F. Iden: Unsere Kunden werden weniger Arbeit, höhere Transparenz und mehr Sicherheit haben. Durch die konsequente, digitale Steuerung der Sendungsprozesse werden Fehler vermieden, Abweichungen genau festgehalten. Es gibt weniger Nachfragen bei Versendern, wenn diese uns etwa Sendungen übergeben haben, ohne dazu vorab Daten übermittelt zu haben. Das erreichen wir beispielsweise mit dem QR-Code, in dem alle für eine Standardsendung notwendigen Zustelldaten enthalten sind.
Schließlich werden unsere Kunden alle Informationen über ihre Sendungen, nicht nur Zeiten und Orte, sondern auch den Temperaturverlauf im Überblick und im Detail in einem System jederzeit online verfolgen können. Damit können sie die Transportqualität überprüfen und auch bei Inspektionen detailliert belegen. Die Informationen werden nahezu in Echtzeit zur Verfügung stehen. Das ermöglicht unseren Kunden eine schnellere Rechnungsstellung, weil die ja meist erst dann erfolgen kann, wenn ein Ablieferbeleg vorliegt.
Wie wird sich dies auf das Transportnetz – Flotte und Umschlagpunkte – auswirken? Werden die beiden temperaturgeführten Netze – das der Trans-o-flex und Thermomed – miteinander kombiniert?

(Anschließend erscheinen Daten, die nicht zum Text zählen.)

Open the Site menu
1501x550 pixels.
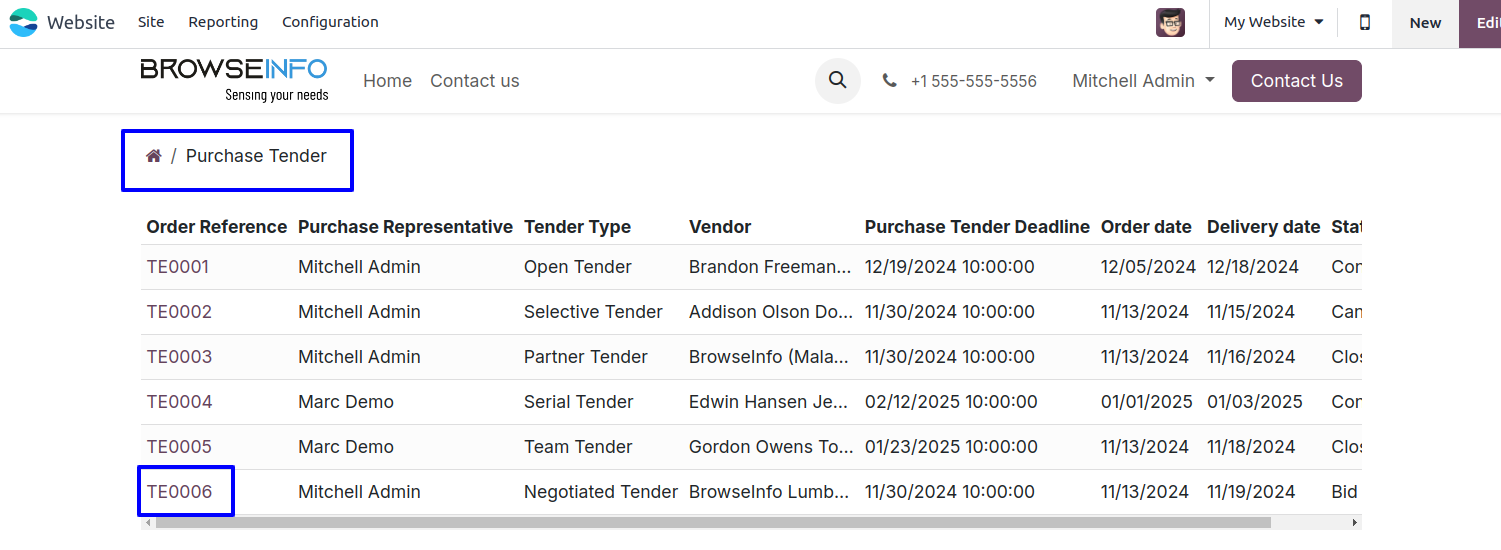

F. Iden: Sie werden insofern miteinander kombiniert, als jedes Netz spezifische Produkte für unsere Kunden anbietet, die sich ergänzen. Physisch werden beide Transportnetze bestehen bleiben. Informatorisch wird es für den Kunden ein Netz sein. Wir halten an zwei Transportnetzen fest, weil sich herausgestellt hat, dass die Wirtschaftlichkeit und Qualität höher ist, wenn unterschiedliche Temperaturbereiche in unterschiedlichen Systemen gefahren werden. Das hängt beispielsweise damit zusammen, dass weniger Fehler in der Zuordnung von Sendungen zu bestimmten Temperaturbereichen passieren, dass die Systeme weniger komplex sein müssen und dass wir mengenmäßig zwei sehr unterschiedliche große Netze zur Verfügung stellen müssen. Denn die Ambient-Menge ist weitaus größer als die der Kühlware. Wir haben hier ein Verhältnis von etwa neun zu eins.

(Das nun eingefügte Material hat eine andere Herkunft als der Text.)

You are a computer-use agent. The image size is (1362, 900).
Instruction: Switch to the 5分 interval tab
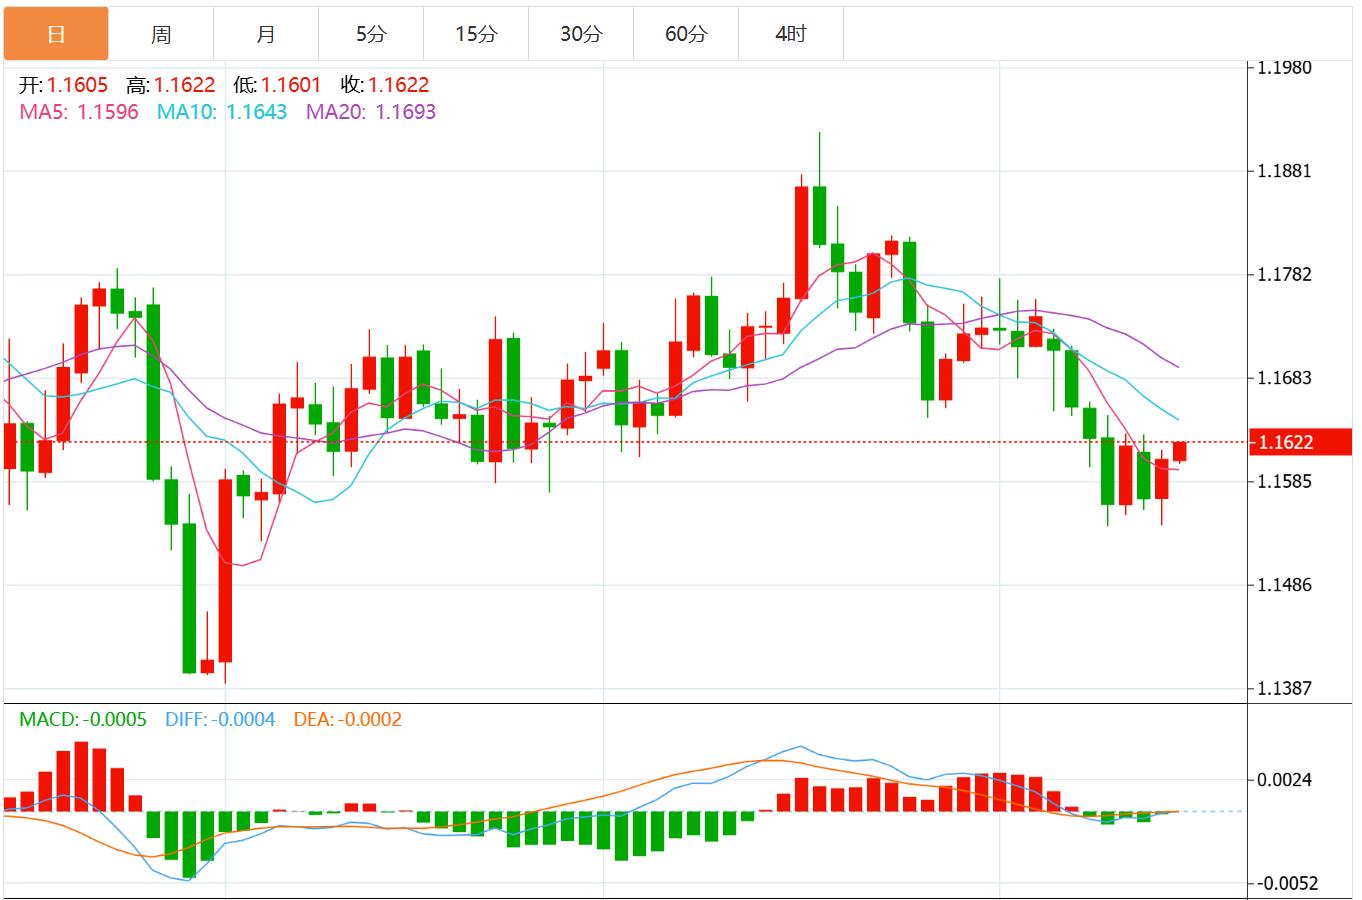point(371,34)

Positiver Nebeneffekt davon: Dadurch sind wir in der Lage, das kleinere Netz mit Spezialaufgaben zu betrauen. Dazu zählt beispielsweise die Heimpatientenbelieferung. Hier dauern einzelne Auslieferstopps so lange und haben etwa hinsichtlich der Ansprache der Patienten oder der Rückführung von Verbrauchsmaterial so hohe Anforderungen, dass sie das in einem großen Netz nicht umsetzen können.

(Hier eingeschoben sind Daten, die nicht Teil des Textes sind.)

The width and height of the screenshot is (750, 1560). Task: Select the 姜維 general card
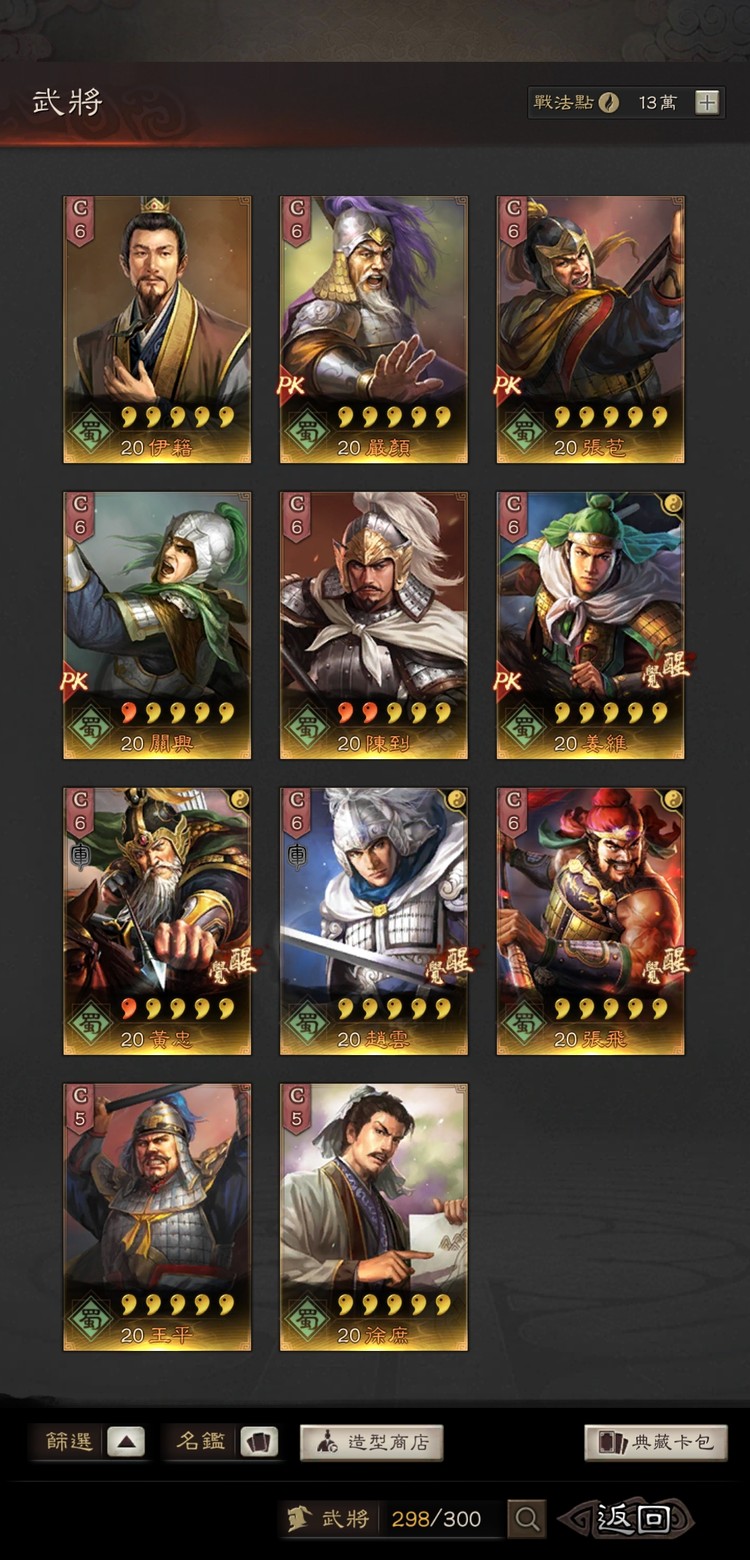click(x=590, y=625)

Wie stellt sich Ihnen die Situation im Bereich qualifizierter Mitarbeiter momentan dar?
F. Iden: Es ist schwieriger geworden, die richtigen Mitarbeiter zu finden, bis jetzt gelingt uns dies noch. Jedoch gerade im Transportbereich ist eine Fahrerknappheit immer deutlicher zu spüren. Hier müssen Sie dann selber schulen. Das ist eben auch ein Kernelement von GDP+: Trainings, Schulungen der Fahrer, aber auch des Lagerpersonals.
In welcher Form werden sich Ihrer Einschätzung nach die Pharmatransportnetze europa- bzw. weltweit entwickeln?
F. Iden: Die Menge der internationalen Pharmatransporte wird zwar zunehmen, aber es wird auf absehbare Zeit keine einheitlichen Distributionslösungen etwa in Europa geben. Der Grund dafür liegt schlicht darin, dass die nationale Regulierung der Märkte nach wie vor sehr unterschiedlich ist. Sie können nicht einfach ein Medikament herstellen und verpacken und es dann europaweit verteilen. Abgesehen von Zulassungsvorschriften hinsichtlich Wirkstoffen und Präparaten geht es auch um so schlichte Dinge wie Verpackungsvorgaben oder Beipackzettel.
Wird die Marke „trans-o-flex“ auch zukünftig erhalten bleiben oder haben die Gesellschafter diesbezüglich vielleicht andere Pläne?
F. Iden: Wir haben gerade das Profil von Trans-o-flex geschärft, die Marke modernisiert und in unserem neuen Unternehmensauftritt noch stärker in den Vordergrund gerückt. Das alles hätten wir uns sparen können, wenn unsererseits oder seitens der Gesellschafter eine Veränderung angedacht oder geplant wäre. Das ist es aber nicht.